#### Information shown
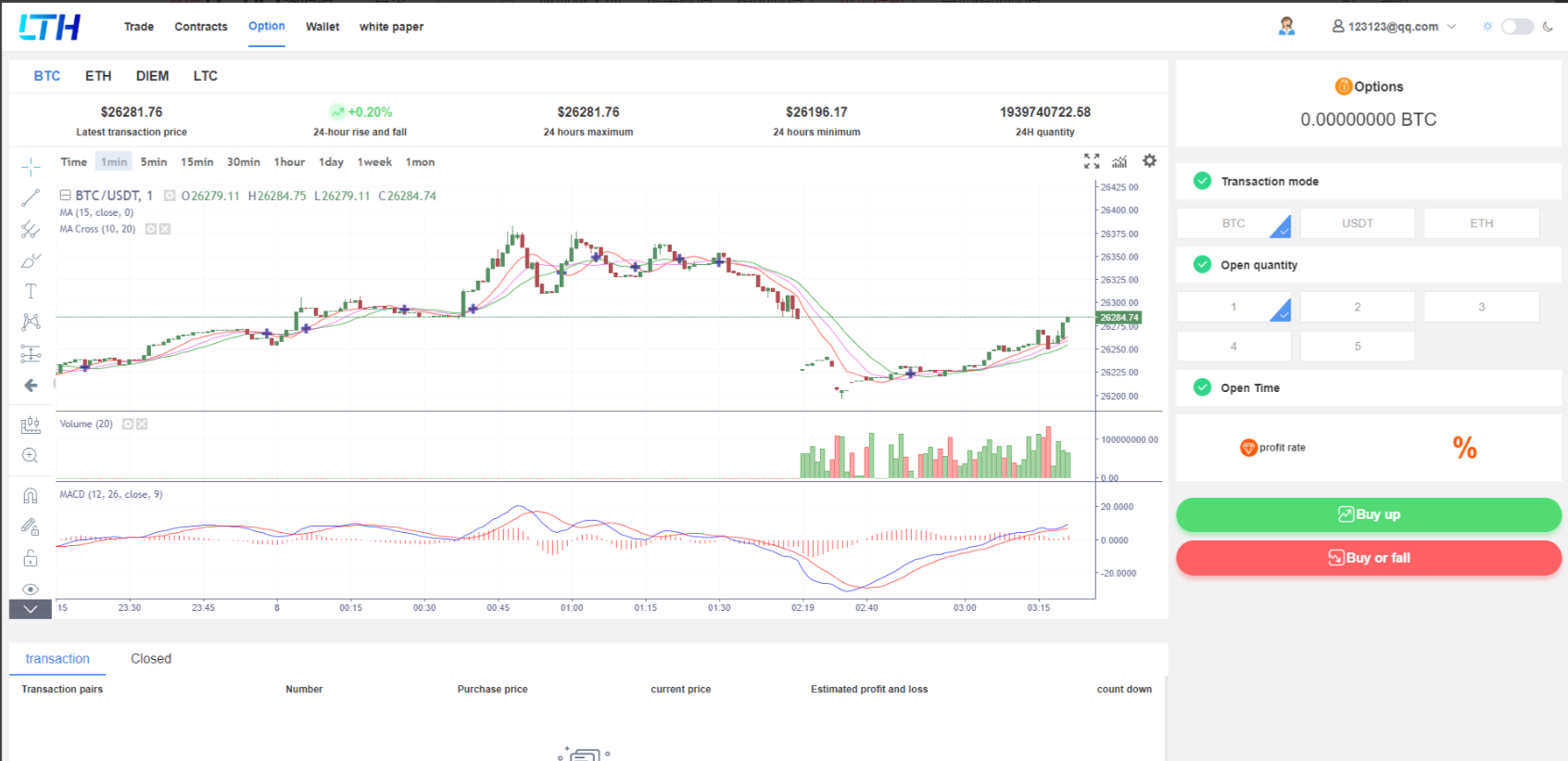Open chart fullscreen mode
Image resolution: width=1568 pixels, height=761 pixels.
coord(1092,161)
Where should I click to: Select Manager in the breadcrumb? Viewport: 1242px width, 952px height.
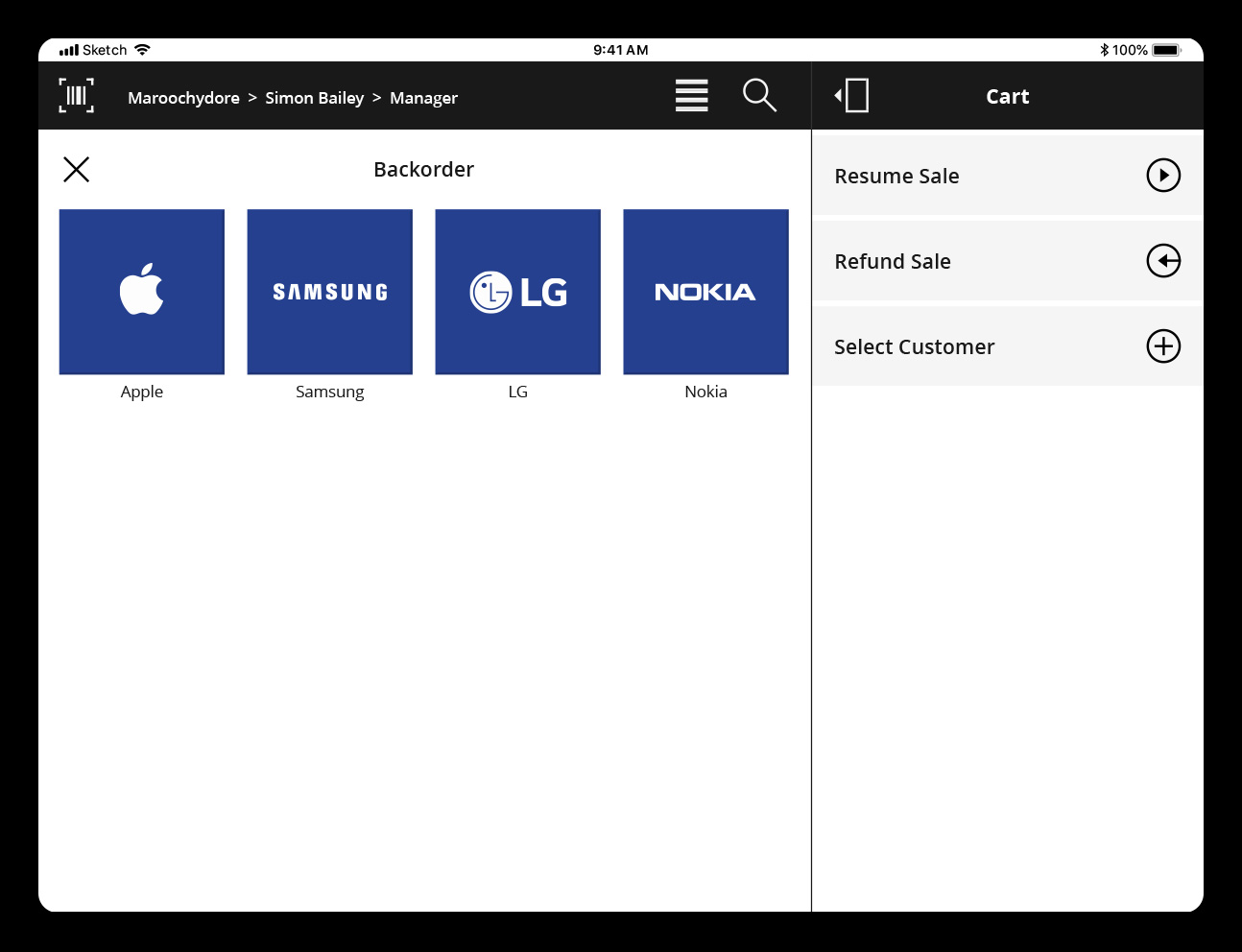(x=423, y=98)
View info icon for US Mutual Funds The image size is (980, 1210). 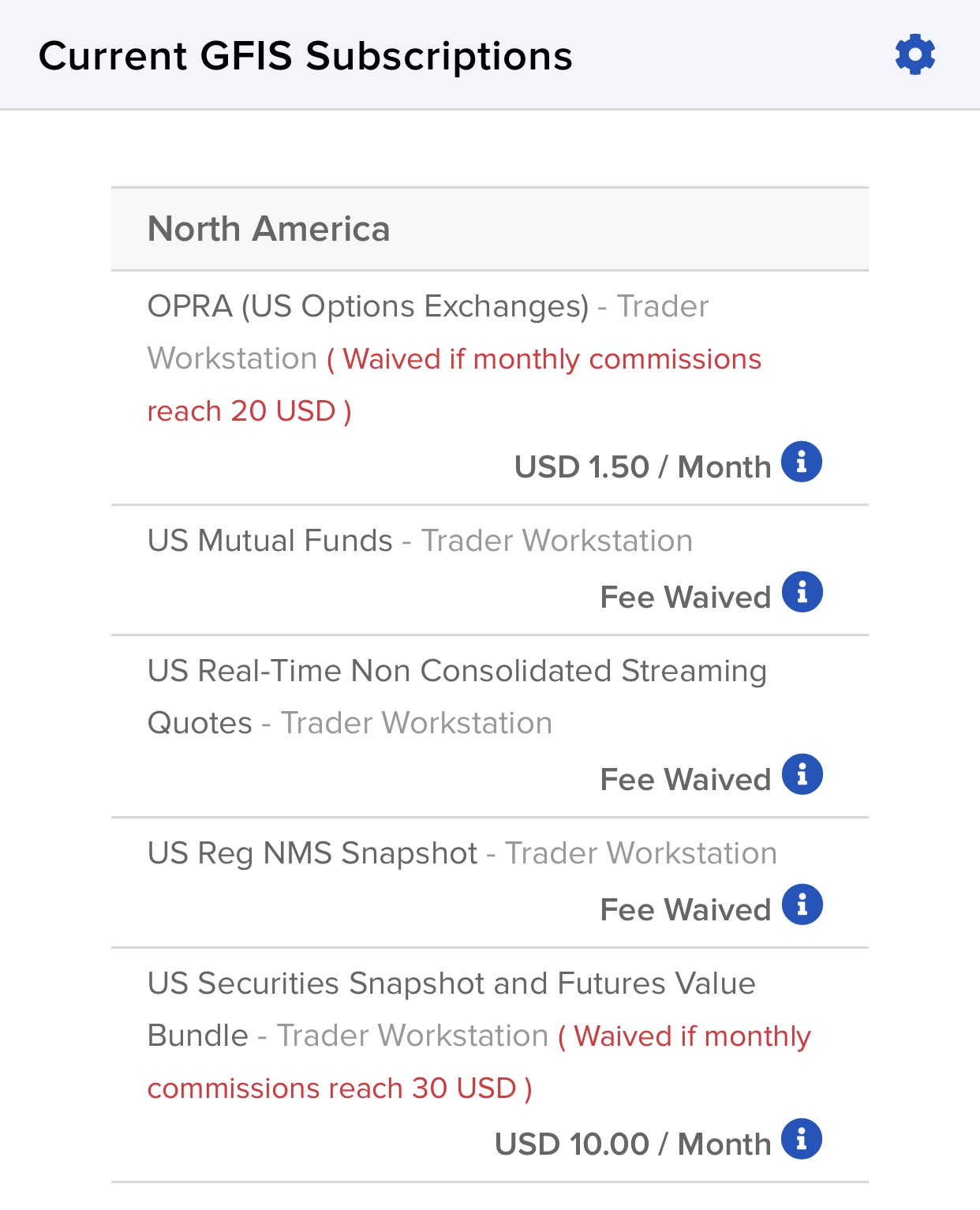tap(802, 592)
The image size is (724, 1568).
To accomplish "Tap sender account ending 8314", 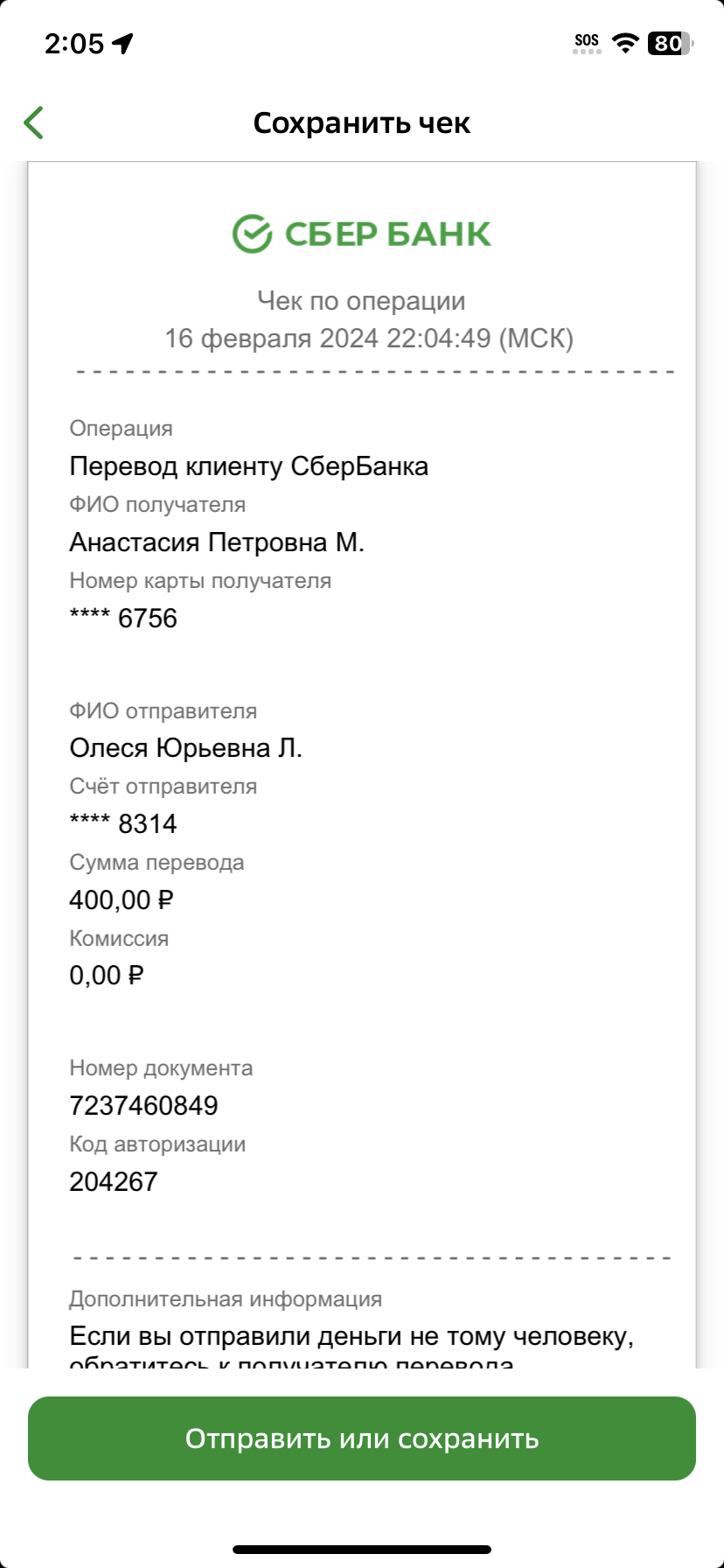I will [123, 823].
########
### Short task
Reproduce the data verbatim from its start through the line containing "(x=423, y=98)", including that line, and leave out the pictures.

### Answer to this problem
Open chart fullscreen mode
Image resolution: width=1568 pixels, height=761 pixels.
coord(1092,161)
Where should I click to: Select Manager in the breadcrumb? Viewport: 1242px width, 952px height.
(x=423, y=98)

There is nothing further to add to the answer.